New submission from Richard Purdie <[email protected]>:
We're having some problems with multiprocessing.Queue where the parent process
ends up hanging with zombie children. The code is part of bitbake, the task
execution engine behind OpenEmbedded/Yocto Project.
I've cut down our code to the pieces in question in the attached file. It
doesn't give a runnable test case unfortunately but does at least show what
we're doing. Basically, we have a set of items to parse, we create a set of
multiprocessing.Process() processes to handle the parsing in parallel. Jobs are
queued in one queue and results are fed back to the parent via another. There
is a quit queue that takes sentinels to cause the subprocesses to quit.
If something fails to parse, shutdown with clean=False is called, the sentinels
are sent. the Parser() process calls results.cancel_join_thread() on the
results queue. We do this since we don't care about the results any more, we
just want to ensure everyting exits cleanly. This is where things go wrong.
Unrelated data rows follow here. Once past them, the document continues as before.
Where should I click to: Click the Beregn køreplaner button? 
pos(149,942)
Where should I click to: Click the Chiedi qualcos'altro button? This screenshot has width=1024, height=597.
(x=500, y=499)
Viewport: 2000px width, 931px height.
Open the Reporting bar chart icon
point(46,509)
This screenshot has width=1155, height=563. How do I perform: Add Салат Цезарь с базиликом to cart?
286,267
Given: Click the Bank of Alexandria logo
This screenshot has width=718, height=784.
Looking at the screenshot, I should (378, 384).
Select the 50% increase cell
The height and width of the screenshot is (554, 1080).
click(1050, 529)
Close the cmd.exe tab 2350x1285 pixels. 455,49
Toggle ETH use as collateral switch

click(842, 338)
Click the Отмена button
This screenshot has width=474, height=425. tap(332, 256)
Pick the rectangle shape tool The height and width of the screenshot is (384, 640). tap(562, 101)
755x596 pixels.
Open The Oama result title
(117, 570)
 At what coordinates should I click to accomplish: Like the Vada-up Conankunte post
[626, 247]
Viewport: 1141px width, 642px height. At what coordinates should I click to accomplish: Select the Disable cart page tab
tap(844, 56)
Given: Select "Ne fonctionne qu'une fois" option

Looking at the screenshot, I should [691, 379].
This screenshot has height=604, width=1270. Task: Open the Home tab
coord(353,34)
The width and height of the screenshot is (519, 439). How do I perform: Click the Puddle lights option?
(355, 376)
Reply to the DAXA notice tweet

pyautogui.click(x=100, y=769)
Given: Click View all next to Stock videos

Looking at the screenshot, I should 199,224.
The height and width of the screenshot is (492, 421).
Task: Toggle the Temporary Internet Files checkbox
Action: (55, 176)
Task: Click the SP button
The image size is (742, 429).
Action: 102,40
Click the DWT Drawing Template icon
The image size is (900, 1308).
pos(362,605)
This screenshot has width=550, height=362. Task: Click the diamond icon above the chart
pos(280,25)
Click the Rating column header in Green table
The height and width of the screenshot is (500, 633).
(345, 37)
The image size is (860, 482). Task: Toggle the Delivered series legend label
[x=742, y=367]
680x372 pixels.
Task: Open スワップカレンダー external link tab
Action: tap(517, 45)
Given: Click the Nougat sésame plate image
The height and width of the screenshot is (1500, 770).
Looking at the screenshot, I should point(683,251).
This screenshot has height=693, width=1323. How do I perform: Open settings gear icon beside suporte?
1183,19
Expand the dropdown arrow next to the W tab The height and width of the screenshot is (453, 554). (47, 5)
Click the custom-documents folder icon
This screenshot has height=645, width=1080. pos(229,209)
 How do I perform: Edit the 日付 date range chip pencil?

The
Parser processes and their queues all turn into zombies. The parent process
ends up stuck in self.result_queue.get(timeout=0.25) inside shutdown().
strace shows its acquired the locks and is doing a read() on the os.pipe() it
created. Unfortunately since the parent still has a write channel open to the
same pipe, it hangs indefinitely.
If I change the code to do:
self.result_queue._writer.close()
while True:
try:
self.result_queue.get(timeout=0.25)
except (queue.Empty, EOFError):
break
i.e. close the writer side of the pipe by poking at the queue internals, we
don't see the hang. The .close() method would close both sides.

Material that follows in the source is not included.